Gesammelte Daten:

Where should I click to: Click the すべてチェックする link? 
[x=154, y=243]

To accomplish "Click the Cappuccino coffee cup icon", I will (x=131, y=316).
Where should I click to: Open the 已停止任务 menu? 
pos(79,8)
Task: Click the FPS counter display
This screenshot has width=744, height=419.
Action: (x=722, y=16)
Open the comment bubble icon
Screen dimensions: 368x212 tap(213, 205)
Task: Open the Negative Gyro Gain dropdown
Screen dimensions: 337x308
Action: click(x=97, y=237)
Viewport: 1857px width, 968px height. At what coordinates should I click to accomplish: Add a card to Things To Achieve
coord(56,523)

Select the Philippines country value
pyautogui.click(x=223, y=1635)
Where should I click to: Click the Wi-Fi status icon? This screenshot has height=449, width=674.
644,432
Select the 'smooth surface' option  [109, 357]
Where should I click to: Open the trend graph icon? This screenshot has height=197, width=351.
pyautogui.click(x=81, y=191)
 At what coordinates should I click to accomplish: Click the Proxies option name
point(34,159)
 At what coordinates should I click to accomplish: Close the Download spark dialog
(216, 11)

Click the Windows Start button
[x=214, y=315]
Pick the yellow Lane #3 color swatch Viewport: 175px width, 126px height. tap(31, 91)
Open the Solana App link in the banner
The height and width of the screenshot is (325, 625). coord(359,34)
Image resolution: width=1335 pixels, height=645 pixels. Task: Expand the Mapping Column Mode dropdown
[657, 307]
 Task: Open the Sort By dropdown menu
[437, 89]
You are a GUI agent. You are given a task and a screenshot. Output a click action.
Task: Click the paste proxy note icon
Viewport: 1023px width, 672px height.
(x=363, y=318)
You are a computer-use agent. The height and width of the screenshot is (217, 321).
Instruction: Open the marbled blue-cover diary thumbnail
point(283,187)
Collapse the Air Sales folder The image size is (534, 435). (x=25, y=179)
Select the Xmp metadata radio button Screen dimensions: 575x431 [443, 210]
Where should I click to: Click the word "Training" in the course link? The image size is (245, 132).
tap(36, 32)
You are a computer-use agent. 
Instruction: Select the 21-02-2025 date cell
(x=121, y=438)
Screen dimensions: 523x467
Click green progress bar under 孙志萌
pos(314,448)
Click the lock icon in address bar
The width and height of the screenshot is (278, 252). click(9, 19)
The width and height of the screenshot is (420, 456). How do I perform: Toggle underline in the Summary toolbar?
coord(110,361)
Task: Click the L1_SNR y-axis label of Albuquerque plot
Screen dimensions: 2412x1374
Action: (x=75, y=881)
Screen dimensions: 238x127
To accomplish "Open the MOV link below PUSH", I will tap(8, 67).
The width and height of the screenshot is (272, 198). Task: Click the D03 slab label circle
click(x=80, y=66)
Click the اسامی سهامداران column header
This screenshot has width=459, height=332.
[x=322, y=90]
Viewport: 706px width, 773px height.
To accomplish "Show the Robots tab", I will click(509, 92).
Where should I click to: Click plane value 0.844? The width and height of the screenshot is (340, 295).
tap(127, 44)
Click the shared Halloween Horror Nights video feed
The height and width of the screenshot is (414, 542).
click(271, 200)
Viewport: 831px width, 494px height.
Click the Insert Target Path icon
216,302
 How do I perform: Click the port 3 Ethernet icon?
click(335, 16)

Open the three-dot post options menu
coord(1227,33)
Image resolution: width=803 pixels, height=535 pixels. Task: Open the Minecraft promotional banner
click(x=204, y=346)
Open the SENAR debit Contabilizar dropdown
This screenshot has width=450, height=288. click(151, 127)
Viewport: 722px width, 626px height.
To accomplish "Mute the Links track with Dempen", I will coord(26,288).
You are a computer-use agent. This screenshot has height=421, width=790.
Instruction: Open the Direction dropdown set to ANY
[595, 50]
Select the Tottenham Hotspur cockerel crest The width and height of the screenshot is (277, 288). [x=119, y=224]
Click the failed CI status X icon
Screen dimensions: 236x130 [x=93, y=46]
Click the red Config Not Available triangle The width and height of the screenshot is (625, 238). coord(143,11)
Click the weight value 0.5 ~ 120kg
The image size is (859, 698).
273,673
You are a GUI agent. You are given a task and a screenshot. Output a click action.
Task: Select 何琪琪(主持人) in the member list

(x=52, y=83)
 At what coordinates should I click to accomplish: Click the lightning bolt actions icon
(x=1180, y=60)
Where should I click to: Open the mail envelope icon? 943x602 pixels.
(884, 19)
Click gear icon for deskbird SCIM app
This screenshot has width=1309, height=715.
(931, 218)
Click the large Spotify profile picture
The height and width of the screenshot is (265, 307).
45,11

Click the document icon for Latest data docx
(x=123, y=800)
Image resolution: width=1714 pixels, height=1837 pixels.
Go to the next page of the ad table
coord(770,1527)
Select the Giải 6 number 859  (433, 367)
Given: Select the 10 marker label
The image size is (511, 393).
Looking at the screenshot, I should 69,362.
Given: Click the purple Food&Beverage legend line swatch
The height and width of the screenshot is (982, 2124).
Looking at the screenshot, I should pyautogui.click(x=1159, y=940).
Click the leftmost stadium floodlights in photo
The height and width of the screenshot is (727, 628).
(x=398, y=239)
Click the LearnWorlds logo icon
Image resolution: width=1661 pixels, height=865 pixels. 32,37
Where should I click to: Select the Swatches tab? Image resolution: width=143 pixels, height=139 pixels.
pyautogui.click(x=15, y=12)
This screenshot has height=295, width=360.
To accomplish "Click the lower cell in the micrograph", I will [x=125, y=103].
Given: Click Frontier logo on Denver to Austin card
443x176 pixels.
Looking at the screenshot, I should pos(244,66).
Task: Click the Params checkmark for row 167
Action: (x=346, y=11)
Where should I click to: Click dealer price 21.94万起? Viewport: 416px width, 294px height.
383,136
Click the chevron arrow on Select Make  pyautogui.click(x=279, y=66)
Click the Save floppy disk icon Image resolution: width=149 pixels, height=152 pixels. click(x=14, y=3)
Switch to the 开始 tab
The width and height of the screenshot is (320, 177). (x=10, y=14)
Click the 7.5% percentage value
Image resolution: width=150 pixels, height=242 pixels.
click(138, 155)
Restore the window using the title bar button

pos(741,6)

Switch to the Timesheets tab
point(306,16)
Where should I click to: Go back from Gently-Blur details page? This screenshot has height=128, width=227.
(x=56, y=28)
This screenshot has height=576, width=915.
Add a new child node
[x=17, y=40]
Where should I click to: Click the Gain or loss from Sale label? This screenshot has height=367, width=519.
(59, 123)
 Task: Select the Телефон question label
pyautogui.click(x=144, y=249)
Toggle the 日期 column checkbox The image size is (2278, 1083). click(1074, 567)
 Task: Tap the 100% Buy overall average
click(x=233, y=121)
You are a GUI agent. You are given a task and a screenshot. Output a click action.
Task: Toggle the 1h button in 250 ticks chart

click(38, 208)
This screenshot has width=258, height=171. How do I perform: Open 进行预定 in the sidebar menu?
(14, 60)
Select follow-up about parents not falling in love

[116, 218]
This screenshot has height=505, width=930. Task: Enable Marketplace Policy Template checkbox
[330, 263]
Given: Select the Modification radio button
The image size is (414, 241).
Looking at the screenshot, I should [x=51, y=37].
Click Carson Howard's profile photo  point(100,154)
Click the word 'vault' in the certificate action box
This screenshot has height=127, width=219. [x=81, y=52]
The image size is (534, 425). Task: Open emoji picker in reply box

AUFGABE.
Zähle die Zeilen der Daten, in denen die Zeichenfolge „Switch“ vorkommt, wobei Groß- und Kleinschreibung zu beachten ist. Gib nur die Anzahl an.

LÖSUNG.
2